The article states that “Birmingham did not see large scale Chinese migration until the 1960s. However, there were small numbers of Chinese people in the Birmingham area from at least the 1900s....Chinese workers were starting to arrive in Birmingham by 1917. John Beard, one of the activists in the Workers’ Union, wrote an article in the Workers’ Union Record in December 1917 noting how Chinese people had come to Birmingham during the First World War. Most of these men were sailors on ships from Asia, which had been sunk by German U-boats.”
Looking in the Birmingham Newspaper Archive online I came across a few mentions. In September 1917 there are reports that hundreds of Chinamen have recently come to Birmingham.
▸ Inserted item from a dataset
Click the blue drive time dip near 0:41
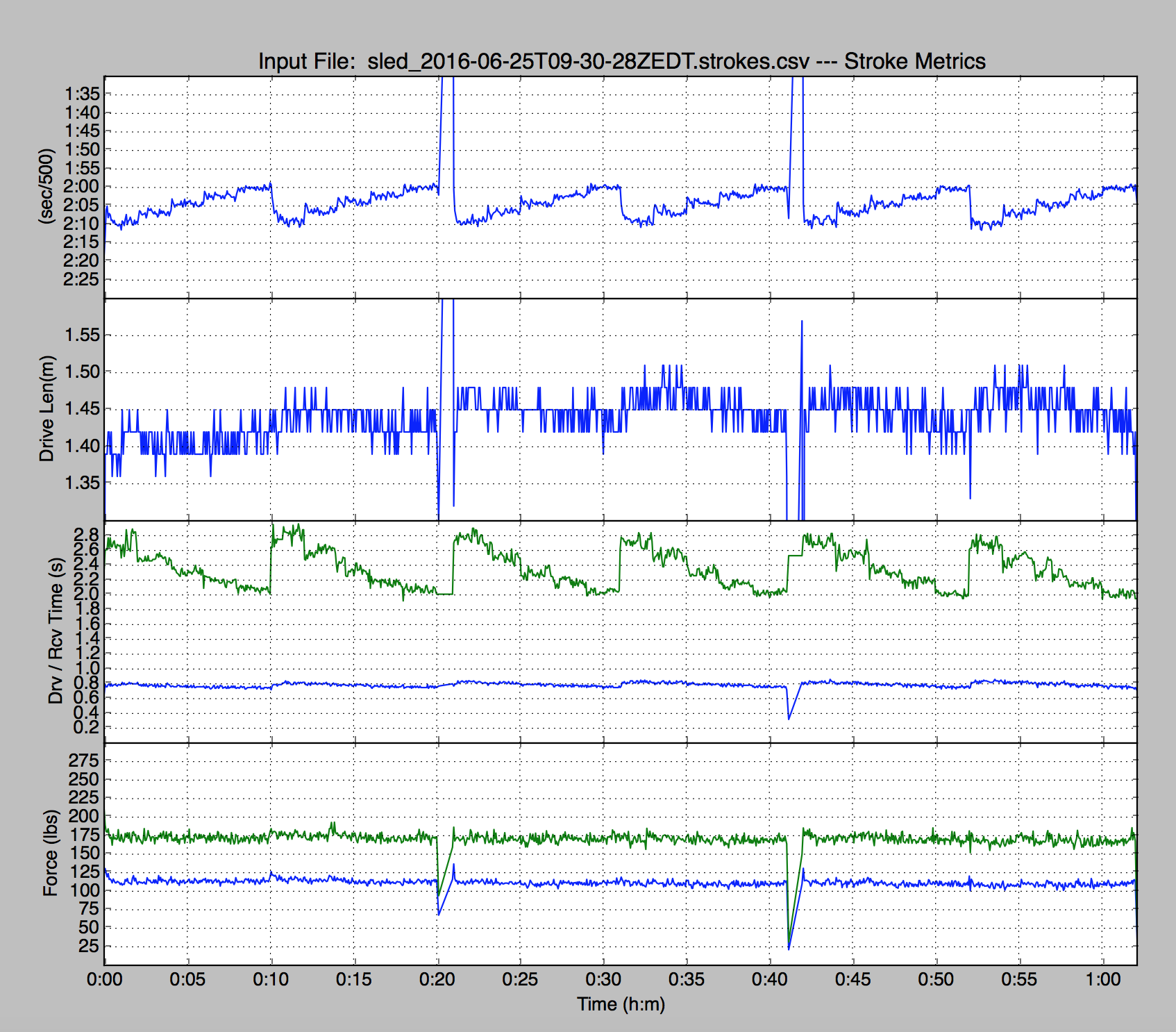Screen dimensions: 1176x1032 pos(789,718)
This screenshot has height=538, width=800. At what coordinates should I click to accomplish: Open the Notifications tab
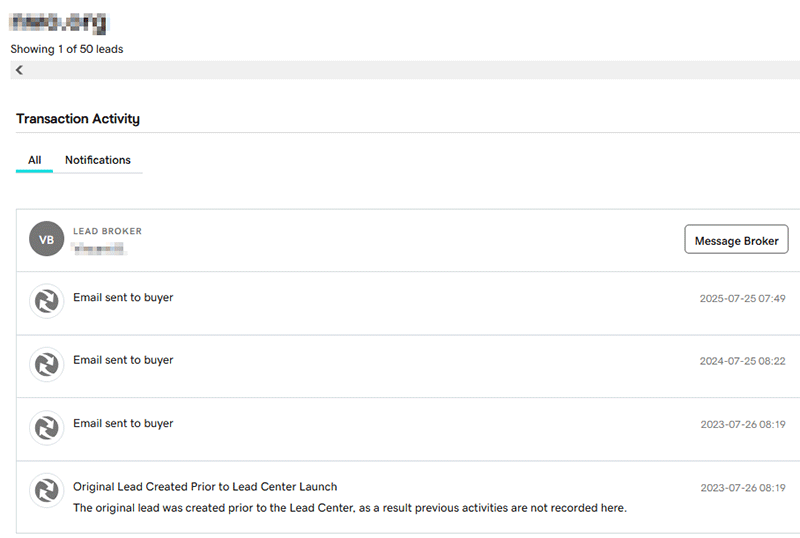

A further report for the same month tells of a raid on Opium Dens in Birmingham, when 12 Chinamen brought to Court.
215, Newhall Street,
41, Newtown Row, (where 43 Chinamen were registered).
67, Summer Row.
Also in the Gazette it reports the presence of 400 Chinamen in Birmingham. For the most part they were engaged in the munition factories, and lived in lodging houses in Broad St, Granville St, Summer Row and other districts. Some Chinamen were marrying English girls, and the danger arising from this particular phase of the alien problem was appreciated. If parents did not interfere no one else had the right to do so, and it was difficult to find a solution.
The Birmingham Mail reports “Trouble in Chinatown” in September 1918, and May be the first reference to a Chinatown in Birmingham.